The selection was quick, the crew was picked in order
And those left in the water
Got kicked off our pant leg
And we headed for home

But this decision, this whole situation, is not cold and heartless in the sense of something detached or abstract like a “deal or a test or a love of something fated.” No, the sheer physicality of this decision—pick the survivors and actively fight off those who cling on anyways and head for home (without looking back? At least not immediately?)--again centres this decision squarely within the realm of survival.

But the heart of this song is the idea that no matter what justifies such a break (even survival), justification is not always enough to avoid the consequences, as the final verse in the song reminds its listeners that the previous scene was a dream:

Then the dream ends when the phone rings
"You doing all right?"
He said, "It's out there most days and nights
But only a fool would complain"
Anyway, Susan, if you like
Our conversation is as faint a sound in my memory
As those fingernails scratching on my hull

But it is not just the dream element that adds ambiguity to the song, but the abrupt shift from reporting to direct address that happens at the “Anyway, Susan” line. The phone call speaks to the existence of some kind of guilt (presumably from the events that inspired the dream, although the song never actually confirms the reality of this experience), but the end of the quote of this conversation also ends the report that began the song with “I had this dream.....” The final lines directed to Susan (which are quite devastating) is a shift that has the potential to redirect the meaning of everything that came before. Is the whole shipwreck dream simply meant to be an illustration of what is going on between the narrator and Susan—is the shipwreck at issue in this song actually the wreck of a relationship, a rumination of getting over the guilt of leaving?

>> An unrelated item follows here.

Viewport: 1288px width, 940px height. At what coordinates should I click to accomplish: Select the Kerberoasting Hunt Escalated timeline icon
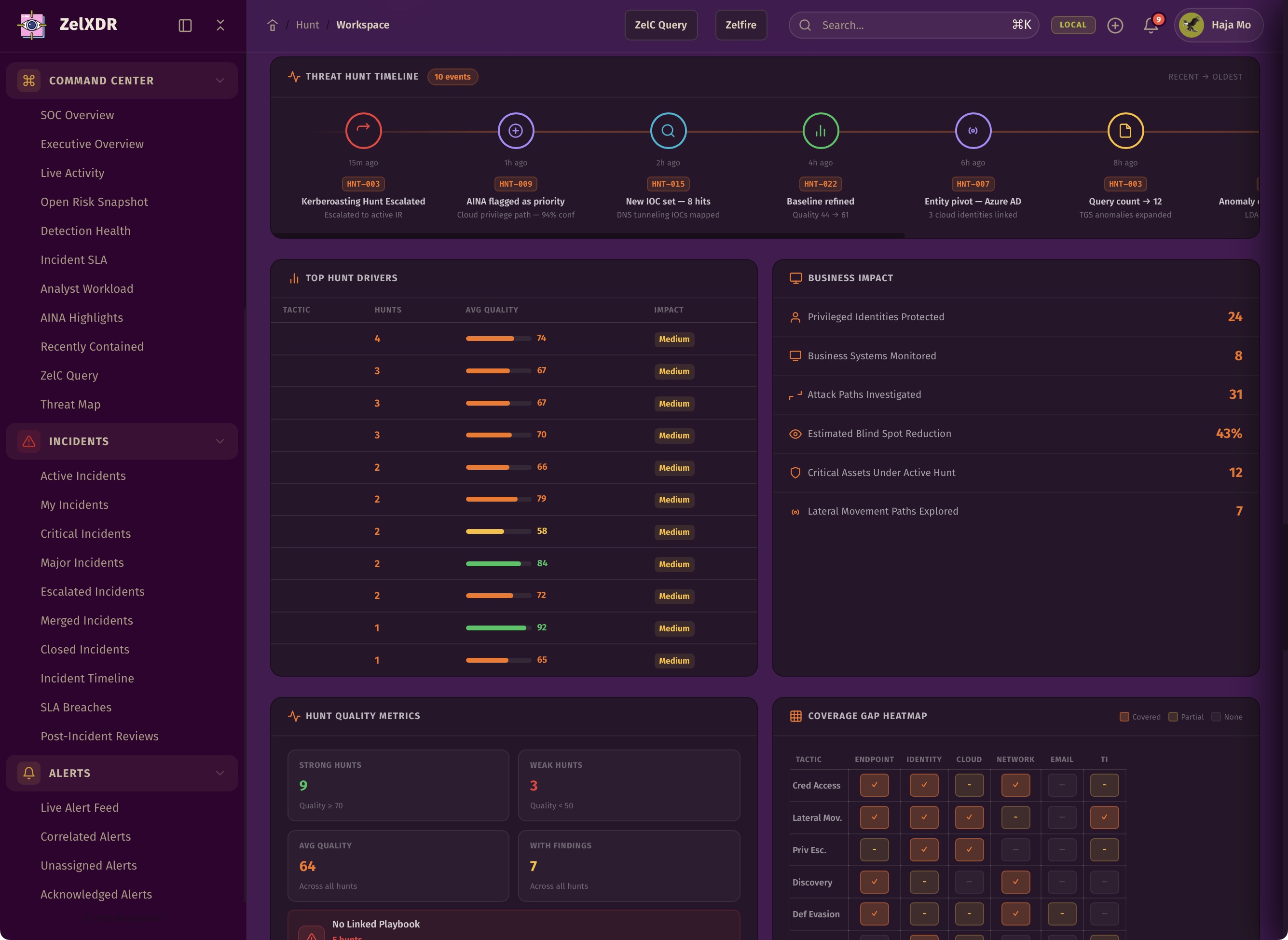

It may be and that’s a compelling reading, or it also may be a song about how we get on with things, where the pragmatic answer to survivor’s guilt (“only a fool would complain”) provides the context for how to deal with less troubles such as may have come up with Susan (the positive reading of that “if you like”). Or it may be about the cost of that survivor’s guilt where the narrator has trouble dealing with such troubles except through a kind of repression or active forgetting (the sarcastic reading of the “if you like”). I don’t think there is an answer, but that is what makes this so interesting.

But in praising the song it is important to give props to the music as well—the swirling guitar and bass of the intro creates an appropriate eerie and dreamlike atmosphere for Downie to set the scene. We get the musical equivalent of groping our way through the fog (perhaps the fog of a dream) before it lifts at about 0:53 to begin revealing the horror with an appropriate shift in musical intensity. At this point the drums crash insistently, almost chaotically, the cymbals being especially prominent, reflecting the general clamour and tumult off the scene. The guitar begins to pick up pace, working through faster variations of the swirling arpeggios with which the the song began, taking on a stronger presence by 1:10 (“Thrashing madly as parasite might, in your blood”) and finally becoming the signature guitar line of the song 1:43 (“It’s not a deal nor a test...). What does this guitar line “mean,” and what does it do for the song? Its insistent wavering back and forth makes me think of it as the sonic representation of the search for escape, or trying to break free. This fits with its prominence at 2:07, the point where they finally “head for home,” we begin the bridge in which that underlying guitar line winds its way through a little solo as if seeking resolution, seeking home.

Then at 2:23 we get a brief rest, almost a return to the peace of the intro (as the dream ends) but then the emotional tenor almost immediately ramps up again and the Susan section marks the return of the winding guitar line which leads to the outro sol at 3:03, an extended riff on that guitar line seeking some kind of resolution across an even broader range before the guitar line exhaust itself (perhaps) without relief at 3:40. It’s an appropriately ambiguous ending for the song and an example of how to end songs right.